*** Opening of Data records ***
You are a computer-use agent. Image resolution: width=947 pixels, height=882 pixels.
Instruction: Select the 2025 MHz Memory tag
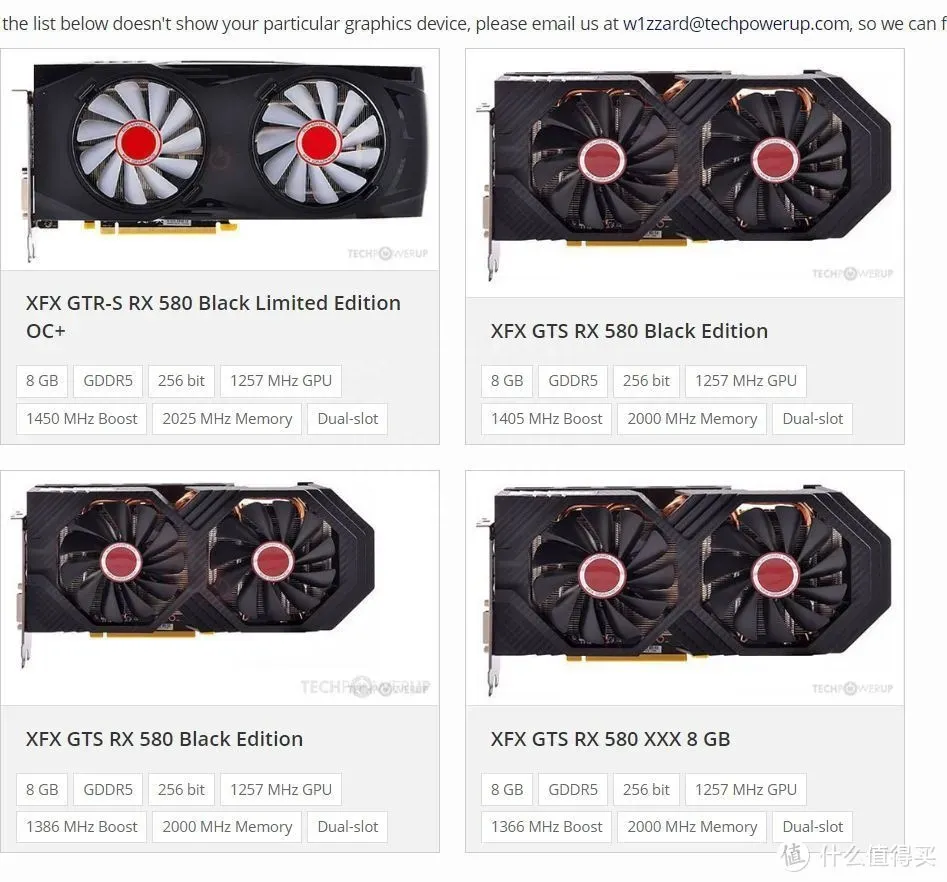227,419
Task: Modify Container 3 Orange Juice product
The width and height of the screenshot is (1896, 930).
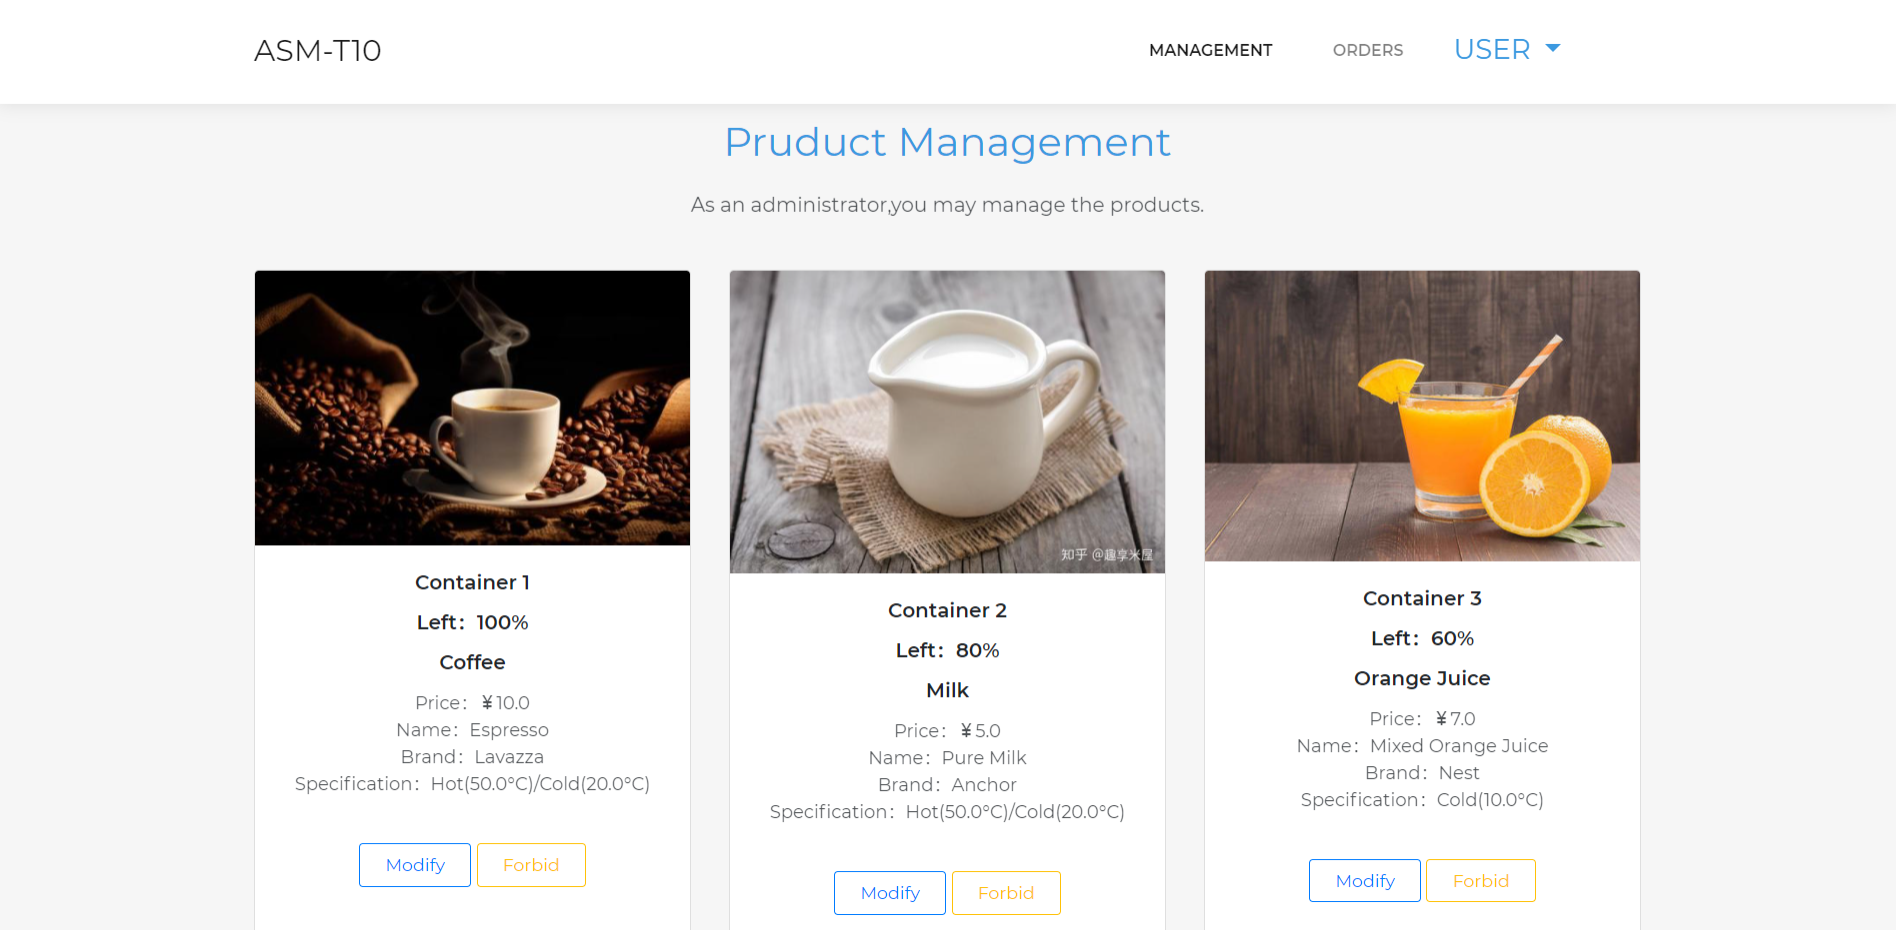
*** Close of Data records ***
§ Task details
Repeat the material verbatim. Do not carry over any picture.

§ Result of the exercise
You are a computer-use agent. Image resolution: width=947 pixels, height=882 pixels.
Instruction: Select the 2025 MHz Memory tag
227,419
Task: Modify Container 3 Orange Juice product
The width and height of the screenshot is (1896, 930).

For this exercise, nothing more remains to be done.